There was a second person sitting on the boat. The boat was heading right for the gate.
The driver of the boat had no intention of stopping at the gate. The second person had no say in the matter of stopping at the gate. The boat rammed the gate, crashed through.
The train hits the boat, throwing the second person overboard. Boat in splinters. Crap all over. Train continues on. Boat debris spins and bobs and twirls in the train’s wake. Some of the boat sinks. Some stays on the surface, forlorn. The driver of the boat is nowhere to be found. The second person is nowhere to be found. A boat is dispatched. Divers. A helicopter, too. Persons inside looking down, hoping to find the driver and the second person in life vests, clinging to a bit of flotsam, the back of a whale, a friendly dolphin, anything at all. The significant other now on the scene, on shore, waiting. So unlike him. Not to stop. Always such a cautious driver. No points on his license, none at all. Top insurance rating. No surcharge, discounts every year. For as long as I can remember. Must have been something. Heart failure. Stroke. Oh God oh God what a way to go. What a way to go.

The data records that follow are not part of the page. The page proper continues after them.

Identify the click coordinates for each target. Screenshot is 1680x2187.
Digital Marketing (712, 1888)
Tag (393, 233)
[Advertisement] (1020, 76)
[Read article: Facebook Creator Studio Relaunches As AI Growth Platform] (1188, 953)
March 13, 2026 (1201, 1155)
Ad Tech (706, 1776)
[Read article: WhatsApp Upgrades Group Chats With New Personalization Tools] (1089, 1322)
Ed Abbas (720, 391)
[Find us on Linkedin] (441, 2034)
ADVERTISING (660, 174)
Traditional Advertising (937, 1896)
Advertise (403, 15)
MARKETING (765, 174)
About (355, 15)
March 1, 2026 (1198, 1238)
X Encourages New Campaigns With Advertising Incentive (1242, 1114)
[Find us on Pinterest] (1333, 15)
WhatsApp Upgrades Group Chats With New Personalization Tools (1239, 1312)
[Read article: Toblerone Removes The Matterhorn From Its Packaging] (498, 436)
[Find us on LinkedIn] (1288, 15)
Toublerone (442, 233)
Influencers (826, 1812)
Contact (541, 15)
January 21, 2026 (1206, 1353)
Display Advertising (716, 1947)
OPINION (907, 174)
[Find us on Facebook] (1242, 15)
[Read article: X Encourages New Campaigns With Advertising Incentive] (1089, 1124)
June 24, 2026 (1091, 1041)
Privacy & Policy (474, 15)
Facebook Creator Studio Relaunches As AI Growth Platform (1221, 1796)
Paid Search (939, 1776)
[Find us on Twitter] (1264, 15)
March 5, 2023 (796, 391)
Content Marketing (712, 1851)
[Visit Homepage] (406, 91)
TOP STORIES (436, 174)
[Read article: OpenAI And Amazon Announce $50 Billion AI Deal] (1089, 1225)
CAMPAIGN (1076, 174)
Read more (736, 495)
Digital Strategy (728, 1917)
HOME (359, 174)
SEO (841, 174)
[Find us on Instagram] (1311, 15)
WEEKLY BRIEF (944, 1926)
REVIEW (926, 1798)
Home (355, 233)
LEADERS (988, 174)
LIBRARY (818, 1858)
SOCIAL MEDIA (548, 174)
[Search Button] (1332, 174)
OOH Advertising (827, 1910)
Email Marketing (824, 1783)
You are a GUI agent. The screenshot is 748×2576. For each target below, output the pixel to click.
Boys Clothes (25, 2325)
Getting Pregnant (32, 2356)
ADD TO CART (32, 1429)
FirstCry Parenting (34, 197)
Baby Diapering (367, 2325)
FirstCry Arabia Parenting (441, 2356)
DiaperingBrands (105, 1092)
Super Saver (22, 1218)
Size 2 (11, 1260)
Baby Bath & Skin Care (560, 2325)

The search continues. News vans and news crews arrive, hang around, fix makeup, file stories, lose interest, pack up, go home. Back to the studio or to a scene of the crime.
After two days the search is abandoned. After one day the gate is repaired and flowers and crucifixes and candles of photos of the missing appear on the scene. Fresh flowers. Refreshed every few days for weeks, months, then less often, then never. Flowers die, float away. Photos fade, disintegrate. Bits of boat long gone. Sport divers now sometimes find trinkets on the bottom, wonder where they came from, how long they have been there. Nothing of value, though.
Never found the second person. Never found the driver. Bones for fishes.